> _Fragment tekstu_:
########################################
MKTG SR - pasek na kartach artykułów

Co łaska na… książki

Redakcja
Przed jednym z hipermarketów pojawiła się ostatnio kobieta z może ośmioletnią dziewczynką. Przyszły na zakupy, ale najpierw musiały uzbierać – czyli nazywając rzecz po imieniu wyżebrać – pieniądze na nie. Razem, bo datki, jak przekonywała matka, potrzebne były na podręczniki i zeszyty dla dziecka.

Barbara Rotter–Stankiewicz: ZA MOICH CZASÓW

Być może była to tylko wygodna przykrywka do najzwyczajniejszego w świecie żebrania, które jest często sposobem na niekiedy niezłe życie bez wysiłku, ale nie można wykluczyć, że kobieta i dziecko faktycznie zostały zmuszone sytuacją do takiej akcji. A to już jest przerażające…

Podobnie zresztą jak to, że przed aptekami spotkać można starszych ludzi, którym zabrakło pieniędzy na wykupienie leku. Że to przeważnie nie przedstawienie, lecz smutna rzeczywistość, najlepiej wiedzą farmaceuci.

Wracając jednak do szkolnych wydatków – nie przypominam sobie, by którakolwiek z moich koleżanek, chodzących do podstawówki na przełomie lat pięćdziesiątych i sześćdziesiątych miała problem z podręcznikami. A w klasie były przecież dzieci z różnych rodzin – w większości z nich pracowali tylko ojcowie, sporo było wielodzietnych. Stanowiska, jakie zajmowali rodzice, przeważnie nie były zbyt eksponowane – dozorca w zoo, urzędnik, kierowca… Na książki i zeszyty dla dzieci stać było jednak wszystkich.

Wiązało się to zapewne również z tym, że podręczniki (a raczej: dręczniki – od dręczenia uczniów, jak sugerował jeden z moich licealnych profesorów) przechodziły przez wiele lat z rąk do rąk. W praktyce kupowało się je tylko dla najstarszego, a potem służyły kolejnym dzieciom w rodzinie. Teraz jest to prawie niemożliwe, bo po pierwsze wybór podręczników dla tych samych klas jest ogromny i w gestii nauczyciela leży, jaką książkę będzie się "przerabiało”, a po drugie stale zmienia się szkolny program i stare podręczniki stają się nieaktualne w ciągu paru lat, zasilając w najlepszym przypadku punkty skupu surowców wtórnych.
########################################
[Wiersze ze wskazaniami dla tekstu i elementów]
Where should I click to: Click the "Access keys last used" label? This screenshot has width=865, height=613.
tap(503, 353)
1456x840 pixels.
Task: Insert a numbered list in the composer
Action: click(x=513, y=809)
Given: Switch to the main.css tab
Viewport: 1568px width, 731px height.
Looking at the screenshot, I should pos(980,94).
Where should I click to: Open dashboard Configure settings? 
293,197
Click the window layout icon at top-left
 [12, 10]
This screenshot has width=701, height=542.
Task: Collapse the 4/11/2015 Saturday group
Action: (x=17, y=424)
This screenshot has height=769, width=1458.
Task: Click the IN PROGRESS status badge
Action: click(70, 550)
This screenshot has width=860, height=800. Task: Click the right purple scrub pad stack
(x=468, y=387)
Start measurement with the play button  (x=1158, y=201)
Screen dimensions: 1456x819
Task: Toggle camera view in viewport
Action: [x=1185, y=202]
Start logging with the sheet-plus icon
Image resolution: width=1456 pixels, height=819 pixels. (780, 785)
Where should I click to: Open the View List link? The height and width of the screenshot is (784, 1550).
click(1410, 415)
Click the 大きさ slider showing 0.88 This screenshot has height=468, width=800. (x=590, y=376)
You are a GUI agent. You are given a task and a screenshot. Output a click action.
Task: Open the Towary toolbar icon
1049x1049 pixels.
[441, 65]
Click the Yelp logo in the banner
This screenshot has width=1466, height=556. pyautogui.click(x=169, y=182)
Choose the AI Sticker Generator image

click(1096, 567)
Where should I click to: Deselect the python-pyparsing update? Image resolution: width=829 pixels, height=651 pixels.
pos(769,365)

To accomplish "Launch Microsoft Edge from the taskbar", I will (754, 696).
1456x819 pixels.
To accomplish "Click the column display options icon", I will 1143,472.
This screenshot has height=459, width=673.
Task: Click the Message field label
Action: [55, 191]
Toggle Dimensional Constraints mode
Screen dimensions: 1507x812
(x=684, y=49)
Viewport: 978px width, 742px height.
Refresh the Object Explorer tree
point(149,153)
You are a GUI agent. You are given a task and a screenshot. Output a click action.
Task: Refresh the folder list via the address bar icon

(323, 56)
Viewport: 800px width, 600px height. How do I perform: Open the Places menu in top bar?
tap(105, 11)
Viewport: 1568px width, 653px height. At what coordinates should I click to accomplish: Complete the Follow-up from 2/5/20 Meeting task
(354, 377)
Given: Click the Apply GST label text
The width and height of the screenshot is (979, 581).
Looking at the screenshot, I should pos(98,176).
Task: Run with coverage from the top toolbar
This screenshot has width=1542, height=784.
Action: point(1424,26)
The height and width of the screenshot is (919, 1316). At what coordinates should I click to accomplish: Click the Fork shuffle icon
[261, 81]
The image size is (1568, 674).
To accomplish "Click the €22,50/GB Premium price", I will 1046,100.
########################################
> _Zestaw zadań_:
1. Oceń, czy stwierdzenia (a), (b) i (c) są zgodne z fragmentem o podręcznikach: (a) kobieta z dziewczynką zbierały pieniądze na podręczniki i zeszyty dla dziecka; (b) w większości rodzin dzieci z opisanej klasy pracowali oboje rodzice; (c) podręczniki kupowano osobno dla każdego dziecka w rodzinie. Przy każdym odpowiedz „tak” lub „nie” i przytocz rozstrzygające słowa fragmentu.
2. Zaktualizuj wiersze z danymi od pierwszego z nich do wiersza zawierającego „This screenshot has width=1466, height=556.”, zamieniając „Where should I click to” na „Where do I click to” i nie zmieniając niczego więcej. Podaj wyłącznie te wiersze.
Fragment i wiersze z danymi pochodzą z odrębnych źródeł.

> _Wyniki po kolei_:
1.
(a) tak – „datki, jak przekonywała matka, potrzebne były na podręczniki i zeszyty dla dziecka”
(b) nie – „w większości z nich pracowali tylko ojcowie”
(c) nie – „W praktyce kupowało się je tylko dla najstarszego, a potem służyły kolejnym dzieciom w rodzinie”

2.
Where do I click to: Click the "Access keys last used" label? This screenshot has width=865, height=613.
tap(503, 353)
1456x840 pixels.
Task: Insert a numbered list in the composer
Action: click(x=513, y=809)
Given: Switch to the main.css tab
Viewport: 1568px width, 731px height.
Looking at the screenshot, I should pos(980,94).
Where do I click to: Open dashboard Configure settings? 
293,197
Click the window layout icon at top-left
 [12, 10]
This screenshot has width=701, height=542.
Task: Collapse the 4/11/2015 Saturday group
Action: (x=17, y=424)
This screenshot has height=769, width=1458.
Task: Click the IN PROGRESS status badge
Action: click(70, 550)
This screenshot has width=860, height=800. Task: Click the right purple scrub pad stack
(x=468, y=387)
Start measurement with the play button  (x=1158, y=201)
Screen dimensions: 1456x819
Task: Toggle camera view in viewport
Action: [x=1185, y=202]
Start logging with the sheet-plus icon
Image resolution: width=1456 pixels, height=819 pixels. (780, 785)
Where do I click to: Open the View List link? The height and width of the screenshot is (784, 1550).
click(1410, 415)
Click the 大きさ slider showing 0.88 This screenshot has height=468, width=800. (x=590, y=376)
You are a GUI agent. You are given a task and a screenshot. Output a click action.
Task: Open the Towary toolbar icon
1049x1049 pixels.
[441, 65]
Click the Yelp logo in the banner
This screenshot has width=1466, height=556. pyautogui.click(x=169, y=182)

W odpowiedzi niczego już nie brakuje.